QUOTED PASSAGE:
+===+
Relational Features in Fine-grained Opinion Analysis

Authors

  • Richard Johansson University of Gothenburg
  • Alessandro Moschitti University of Trento

Abstract

Fine-grained opinion analysis often makes use of linguistic features but typically does not take the interaction between opinions into account. This article describes a set of experiments that demonstrate that relational features, mainly derived from dependency-syntactic and semantic role structures, can significantly improve the performance of automatic systems for a number of fine-grained opinion analysis tasks: marking up opinion expressions, finding opinion holders, and determining the polarities of opinion expressions. These features make it possible to model the way opinions expressed in natural-language discourse interact in a sentence over arbitrary distances. The use of relations requires us to consider multiple opinions simultaneously, which makes exact inference intractable. However, a reranker can be used as a sufficiently accurate and
efficient approximation.
+===+
BRIEF 1: Update the rows starting at the line containing "What do you" and ending at the line containing "center [172, 215]." by replacing "screenshot" with "image", keeping everything else unchanged. Leave the pictures out of your output.

EXCERPTED RECORDS:
+===+
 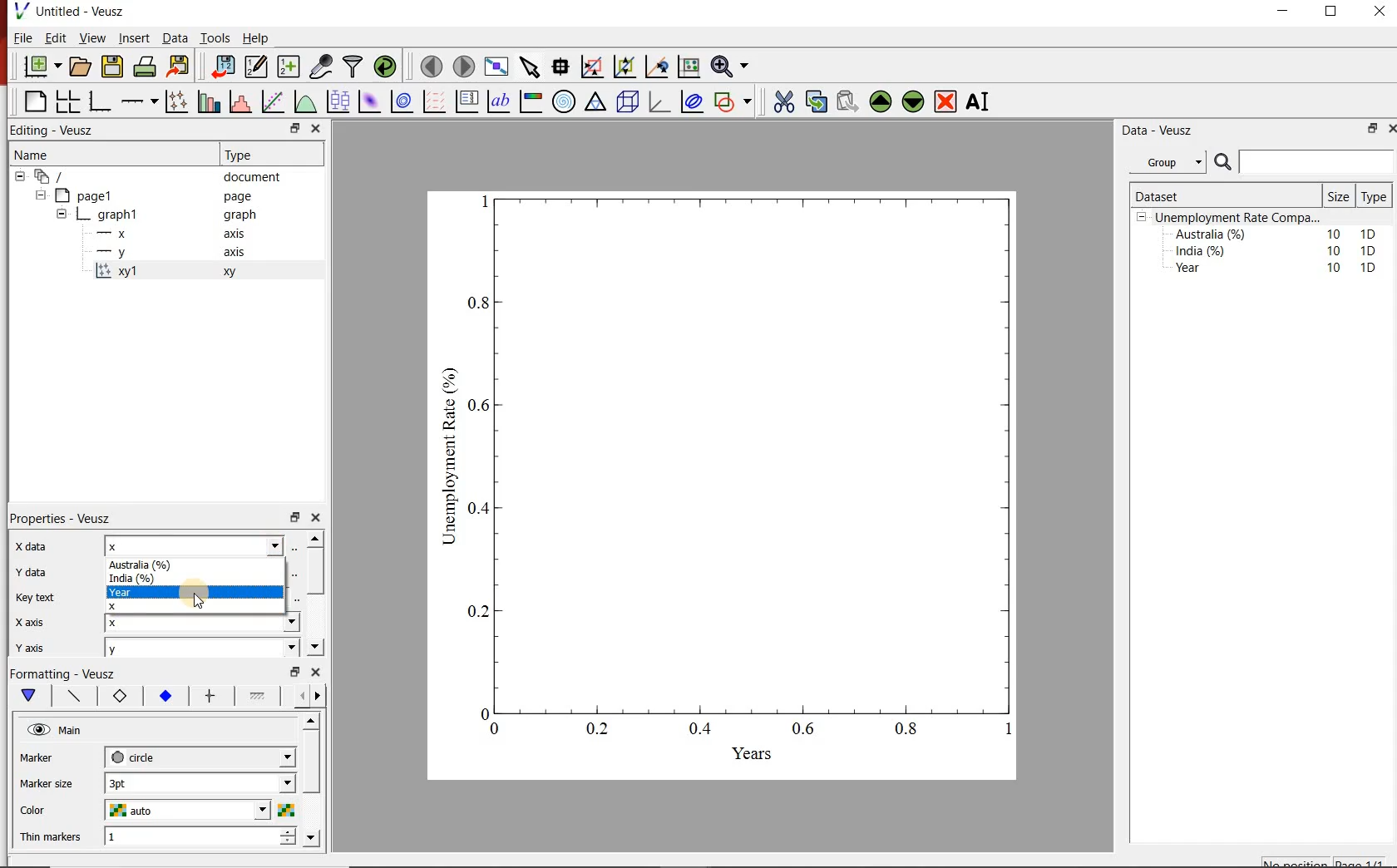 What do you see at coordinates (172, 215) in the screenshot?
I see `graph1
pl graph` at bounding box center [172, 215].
+===+
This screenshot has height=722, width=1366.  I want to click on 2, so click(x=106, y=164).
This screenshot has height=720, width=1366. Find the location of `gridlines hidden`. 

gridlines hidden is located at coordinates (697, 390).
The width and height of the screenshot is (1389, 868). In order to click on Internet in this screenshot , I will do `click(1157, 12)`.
+===+
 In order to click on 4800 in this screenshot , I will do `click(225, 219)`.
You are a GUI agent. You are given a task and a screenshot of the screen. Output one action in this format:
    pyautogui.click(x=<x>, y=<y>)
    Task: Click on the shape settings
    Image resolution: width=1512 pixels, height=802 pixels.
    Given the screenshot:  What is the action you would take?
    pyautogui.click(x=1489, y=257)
+===+
BRIEF 2: Set down the full text on relational features in fine-grained opinion analysis again, word for word.

TASK RESULT 1:
  What do you see at coordinates (172, 215) in the image?
I see `graph1
pl graph` at bounding box center [172, 215].

TASK RESULT 2:
Relational Features in Fine-grained Opinion Analysis

Authors

  • Richard Johansson University of Gothenburg
  • Alessandro Moschitti University of Trento

Abstract

Fine-grained opinion analysis often makes use of linguistic features but typically does not take the interaction between opinions into account. This article describes a set of experiments that demonstrate that relational features, mainly derived from dependency-syntactic and semantic role structures, can significantly improve the performance of automatic systems for a number of fine-grained opinion analysis tasks: marking up opinion expressions, finding opinion holders, and determining the polarities of opinion expressions. These features make it possible to model the way opinions expressed in natural-language discourse interact in a sentence over arbitrary distances. The use of relations requires us to consider multiple opinions simultaneously, which makes exact inference intractable. However, a reranker can be used as a sufficiently accurate and
efficient approximation.